> Ziel a:
Suche aus den Einträgen jede Zeile heraus, in der die Zeichenfolge „Pick“ vorkommt.
== Vorgegebener Text ==
Kurz und knapp NEIN.

Die Karten müßen zu 100% identisch sein. D.h. gleiches Bios und gleiche Tacktung (gleiche GPU sowieso). Also wenn dann nur 2 6600GT. 

Dazu würd ich dir aber nicht raten da es sich bei dieser karte im SLI betrieb nicht lohnt da eine 6800GT bereits schneller ist und sie nicht mehr viel mehr kostet als eine 2te 6600GT.

Mfg Andre


----------



## kasal (9. März 2006)

Hi.

Aber Hersteller ist egal, oder?


LG,
kasal


----------



## AndreG (11. März 2006)

Ich hab auch schon gehört das es dabei Probs gab. Würde dir eher zu 2 identischen raten. Oder mal nach der kombination die du vor hast googln.

Mfg Andre


----------



## JuRrAsStOiL (11. März 2006)

Es gehen nur 2 GLEICHE Modelle. Zum Beispiel 2x 6800GS oder 2x 7800GTX. Seit der 
Forceware 81.98 (oder eine davor) ist es nun möglich *herstellerunabhängig* Karten im 
SLI-Betrieb zu fahren. Natürlich kannst du auch 2 vom gleichen Hersteller nehmen, aber 2 
verschiedene gehen auch, solange es die selben Modelle sind.


Zu SLI Allgemein:

Lohnt sich wie Andre gesagt hat echt nich. vor allem bei ner 6600GT und dann auch noch
jetzt. Es ist weitaus sinnvoller später günstig ein gleiches Modell zu kaufen, bevor man
wieder mehr als 200€ für ne Graka rausschmeisst. Bis dahin sind die Treiber und Spiele
dann auch dementsprechend ausgelegt und nutzen SLI dann auch wirklich sinnvoll und
holen fast 100% mehr Leistung raus.


----------



## AndreG (11. März 2006)

K das mit dem neuem Forceware wußte ich nich. Aber wie mein Vorredner sagte es bringt nix du bekommst nur 38% mehr Leistung (hatte letztens dazu nen Test gelesen kann dir leider nur nicht mehr sagen wo). Und liegst damit unter ner 6800.

Mfg Andre


----------



## JuRrAsStOiL (11. März 2006)

http://www.slizone.com/object/slizone2_rel80.html

SLI ist sogar noch um einiges flexibler. Es gehen verschiedene Taktraten und RAM-Größen und sogar verschiedene Ausgänge... solange es der Selbe Chip ist.


----------



## AndreG (11. März 2006)

Ram und Takt dürften sich dann aber wieder auf den kleinsten Nenner einigen von daher unnützt 

Mfg Andre


----------
===
== Verfügbare Daten ==
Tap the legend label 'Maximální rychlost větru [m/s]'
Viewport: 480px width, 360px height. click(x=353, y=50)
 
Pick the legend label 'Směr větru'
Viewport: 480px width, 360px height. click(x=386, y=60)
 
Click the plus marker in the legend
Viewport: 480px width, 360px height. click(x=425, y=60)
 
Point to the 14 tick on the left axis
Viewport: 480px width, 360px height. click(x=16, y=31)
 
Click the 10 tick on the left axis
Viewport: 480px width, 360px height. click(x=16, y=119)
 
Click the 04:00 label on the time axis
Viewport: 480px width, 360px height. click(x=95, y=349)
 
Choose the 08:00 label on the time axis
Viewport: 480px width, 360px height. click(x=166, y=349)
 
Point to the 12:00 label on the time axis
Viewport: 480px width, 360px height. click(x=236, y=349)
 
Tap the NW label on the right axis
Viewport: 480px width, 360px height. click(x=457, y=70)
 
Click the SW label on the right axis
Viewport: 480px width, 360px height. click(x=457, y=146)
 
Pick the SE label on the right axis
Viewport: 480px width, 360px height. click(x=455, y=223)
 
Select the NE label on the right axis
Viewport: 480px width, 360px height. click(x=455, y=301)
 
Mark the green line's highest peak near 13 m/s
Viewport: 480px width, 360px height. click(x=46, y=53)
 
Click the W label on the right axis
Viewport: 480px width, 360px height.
===
== Verfügbare Daten ==
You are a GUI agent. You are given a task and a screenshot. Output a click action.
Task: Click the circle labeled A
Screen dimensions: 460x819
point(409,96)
===
> Ziel b:
Fasse den Absatz im vorgegebenen Text, der mit „Lohnt sich wie Andre gesagt hat“ beginnt, kürzer zusammen, ohne seine wichtigsten Aussagen wegzulassen.

> Ergebnis a:
Pick the legend label 'Směr větru'
Pick the SE label on the right axis

> Ergebnis b:
Wie Andre schon sagte, lohnt sich SLI nicht, besonders nicht mit einer 6600GT und nicht zum jetzigen Zeitpunkt. Sinnvoller ist es, später günstig ein gleiches Modell nachzukaufen, statt erneut über 200 € für eine Grafikkarte auszugeben. Bis dahin sind Treiber und Spiele auf SLI ausgelegt und holen fast 100 % mehr Leistung heraus.